Hold that thought, and consider n+1. The most annoying part of the pamphlet and really the entire n+1 enterprise is the constant mulling over what it means to be an intellectual, the writer’s life, all the knick-knacks cluttering up the ivory tower. It’s the sort of blather that, if writing were any other occupation, would be consigned to the trade magazines. Yet they do try to engage the basic, nagging questions, an activity so spurned nowadays that they get points just for trying. So, in answering the question of what to read in college, they produced this pamphlet, which is really just a transcript of two shindigs that alarmingly resemble the dreaded panel discussions. (Why they didn’t write it down or, hell, just dictate it and edit it later is beyond the scope of this article.) What initially drew my attention to the thing, though, was that it was conceived in opposition to a pamphlet that Keith Gessen, one of n+1’s editors, had found outside of his freshman dorm room in 1993. It was by Jeffrey Hart, guiding light of this publication, and Gessen was for a time enthralled.

In his book Smiling Through the Cultural Catastrophe, which expanded the themes he had set forth in the 1993 pamphlet, Hart tells a story of Western civilization as an interaction between Athens and Jerusalem, to use Tertullian’s metonymy, or Reason and Revelation. Unlike, say, the canon-fetishist Harold Bloom, Hart was not pedantically obsessed with rank or ‘strength,’ and instead his chapters consisted of readings of various interesting works. My favorite chapter had to be the one on The Great Gatsby, in which Hart shows that Gatsby is portrayed as a magician, a Faustian striver against boundaries, who wants to turn back time itself. This is the canon at its best: helping along the understanding of certain works through the analysis of works from another time. The canon is not exclusive invitation list, but a tool that makes it easier to navigate the mass of verbiage piling up.
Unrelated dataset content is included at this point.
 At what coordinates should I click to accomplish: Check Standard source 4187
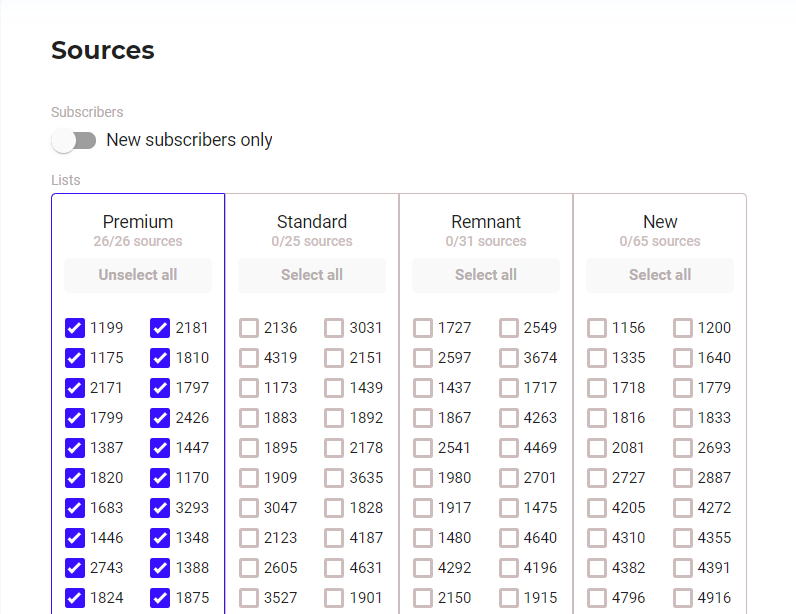pos(334,538)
If you were approached and told that, taking the long view, your life is probably not as consequential as that of the president, you would have be pretty skilled at lying to yourself to disagree. Yet only someone given to hysterics would derive from this that any life but the most consequential is worthwhile or valuable. The analogy is not exact, but a similar thing is at work with books. Saying that the Iliad is more important than an Agatha Christie mystery could possibly lead to disagreement on terms, such as “important,” but most would agree, if only for the reason that Homer’s survived millennia whereas Christie hasn’t yet had the opportunity to endure. But her books are fun, well written, and many people, not stupid ones either, would admit they derive more pleasure from her than from Homer.
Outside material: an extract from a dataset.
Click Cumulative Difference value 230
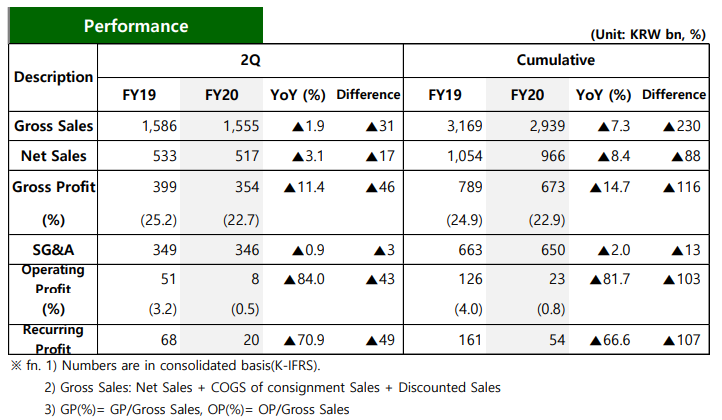The image size is (722, 420). click(681, 126)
It surprised me that despite the gorilla dust Gessen kicked up at the outset, the n+1 vision is finally not so different from Hart’s in that both believe some books are more important to read than others. Though lacking Hart’s compelling narrative, they still manage to get across some advice worth taking. The best part of the n+1 pamphlet was the small section where the contributors provide top-ten lists: what they wished they’d read in college. Mercifully free of all fretting over the writer’s life, here the whole point comes into sharp relief. The familiars are there (Dostoevsky, Shakespeare) but also the less exalted (Henry Green). It reminds me of why these lists are valuable in the first place: they reduce time wasted. A book is a huge investment of time, and most books are terrible. Unlike an awful movie, which you can allow to wash over you, a book demands that you think at some level about the language, to exert your mind towards where it’s leading you. If a book, even a classic, does to you what Dryden did to Amis, then blast it.